The rivalry’s origins stem from the fact that Appalachian State and Western Carolina were the only public colleges in the western mountains of North Carolina for decades.  As time went by, the school’s growth into regional universities mirrored each other, they recruted the same players and their alumni worked together.  The schools first began meeting on the football field back in 1932 with App St winning the first 13 meetings and Appalachian holds a 53-18-1 record all time vs the Catamounts.  Prior to the 1978 match up, dialogue between the two school’s booster clubs lead to the creation of the “Old Mountain Jug” as a way to heighten the rivalry.  The jug, which weighs approximately 25 pounds, is capped with a traditional cork and is a replica of a container that might have used to transport homemade corn whiskey.  The jug is gold with the purple Catamount on one side and a black Mountaineer on the other side.  Excluding minor touchups, the trophy and its logos have not been altered since their creation.  The winner of the annual game retains possession of the jug until the next year’s match-up.  Appalachian State is presently in possession of the jug and has been so for 24 of the 30 years since its creation.

The other SoCon school in North Carolina, Elon, is a relatively new member of the conference.  Despite only joining in 2004, Elon actually has a much older school and football history than its mountain foes.  Founded in 1889 by members of the present day United Church of Christ, Elon has played football since 1909.  Elon has an all-time record of 454-380-18.  With a present student body of around 5,500 members, Elon is actually a bigger school than ACC member Wake Forest.  The school’s high point in football was when they won back to back NAIA championships in 1980 and 81.  Teams at Elon are known as the Phoenix and the school currently plays in 11,500 seat Dusty Rhodes stadium (not named after the wrestler, despite the authors wish that it were true!).  Sports alumni of Elon include Nascar Driver Ward Burton and Wes Durham, the voice of both the Atlanta Falcons and the Georgia Tech Yellow Jackets.  Famous coaches include D.C. “Peahead” Walker who would become Wake Forest’s most successful coach and Red Wilson who would later coach at Duke.  Elon finished up 7-4 overall and 4-3 in the SoCon last year to prove that there is strong Southern Conference football being played outside of Northwestern NC.
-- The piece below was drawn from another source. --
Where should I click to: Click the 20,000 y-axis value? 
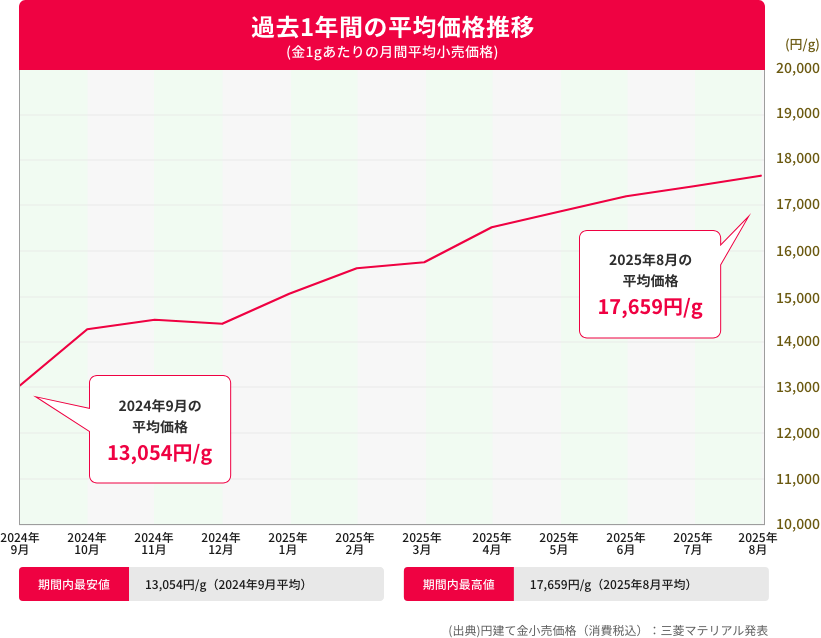coord(798,68)

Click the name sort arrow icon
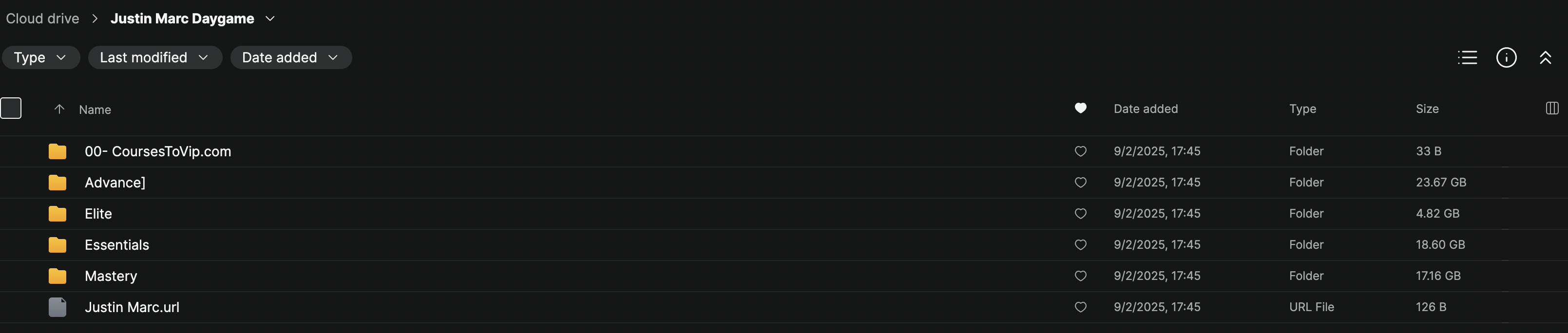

This column was meant to give a feel for smaller college football in North Carolina.  If you have been reading this, then you are a football fan.  If you are football fan, you are missing out if you have never been to a Southern Conference game.  Take the time this fall and make a drive to see some FCS ball in the South.  They don’t get the attention, coverage or players that the BCS schools get.  They don’t get the bowl invitations or the #1 draft picks or the seven figure coaching contracts.  They do get the passion, history and pageantry that we all love on a fall Saturday though.  Best of all they decide their championship on the field.  After all, Daddies are always the wisest, aren’t they?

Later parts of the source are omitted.